NORMALITA' E COLPA (Guglielmo Colombi)
Abbiamo abolito il vizio: ci sono solo malattie.

Il vizio è scomparso dall'orizzonte culturale d'Occidente. Il vizio del fumo, della droga, del sesso, della gola, del gioco d'azzardo e dell'alcool sono diventati dipendenze da trattare con farmaci e terapie. La pedofilia non è un vizio ma una malattia incurabile, anche se punibile.

L'etimo del termine "vizio" rimanda al concetto di cosa che devia dal retto sentiero, impedimento, impaccio, difetto, cattiva abitudine, vezzo, contrario di virtù. Il vizio è stato per secoli qualcosa di a-normale, una deviazione dallo standard, considerata colpevole e perciò punibile, dalla morale comune quando non anche dalla legge.

> **MATERIALE FORNITO**

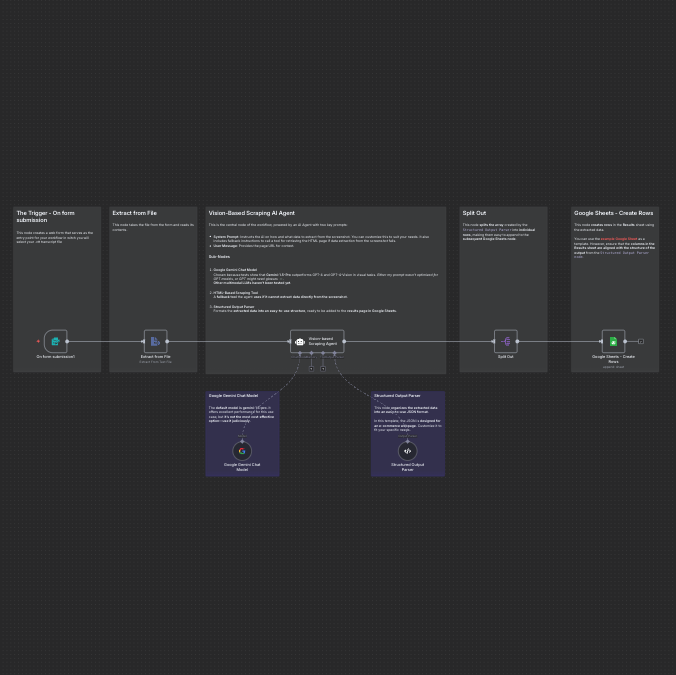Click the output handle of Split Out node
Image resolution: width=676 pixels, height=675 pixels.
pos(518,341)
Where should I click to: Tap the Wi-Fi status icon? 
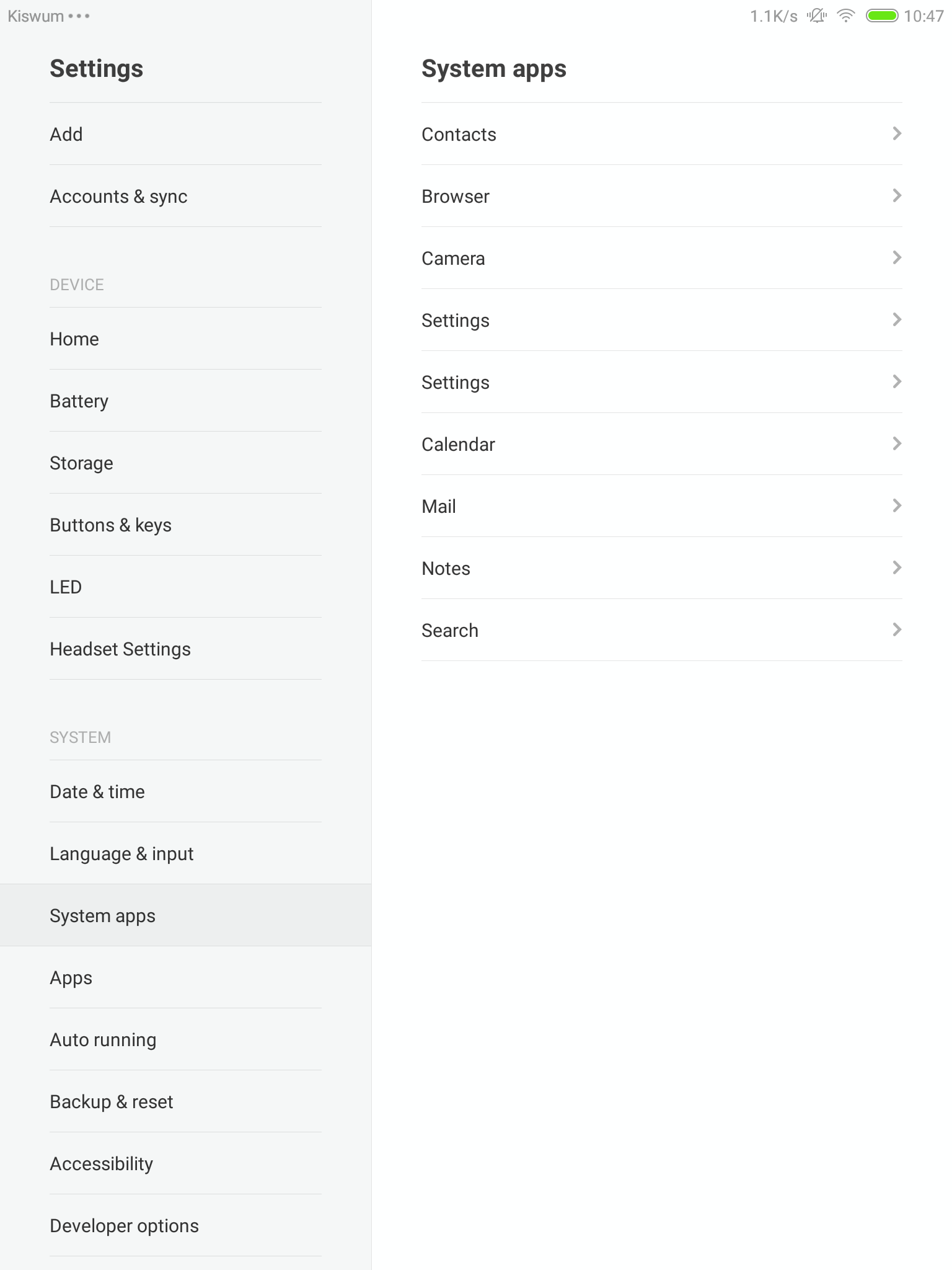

> **COMPITO ASSEGNATO**
Scriva il seguito del testo su vizio e malattia, riprendendo subito dopo l'ultima frase riportata.

> **SVOLGIMENTO**
Aristotele definisce i vizi capitali come "gli abiti del male". Come le virtù, i vizi derivano dalla ripetizione di azioni che formano nel soggetto che le compie una sorta di "abito" che lo inclina in una certa direzione. Nel Medioevo i vizi sono visti come un'opposizione della volontà umana alla volontà divina. Nell'Illuminismo la differenza tra vizi e virtù perde importanza, poiché anche i vizi, come le virtù, concorrono allo sviluppo industriale, commerciale ed economico. I vizi compaiono in alcune opere di Kant che li vede come un'espressione della tipologia umana o di una parte del carattere. I vizi diventano la manifestazione della "psicopatologia" dell'uomo. Diventano quindi malattie dello spirito.

Nella tradizione cristiana i sette vizi capitali sono:

Superbia (sfoggio della propria superiorità rispetto agli altri).
Avarizia (mancanza di generosità, colui che è taccagno, ma in origine indicava la tendenza all'accumulo eccessivo ed ingiustificato, la tesaurizzazione).
Lussuria (dedizione al piacere e al sesso).
Invidia (desiderio malsano verso chi possiede qualità, beni o situazioni migliori delle proprie).
Gola (abbandono ed esagerazione nei piaceri della tavola).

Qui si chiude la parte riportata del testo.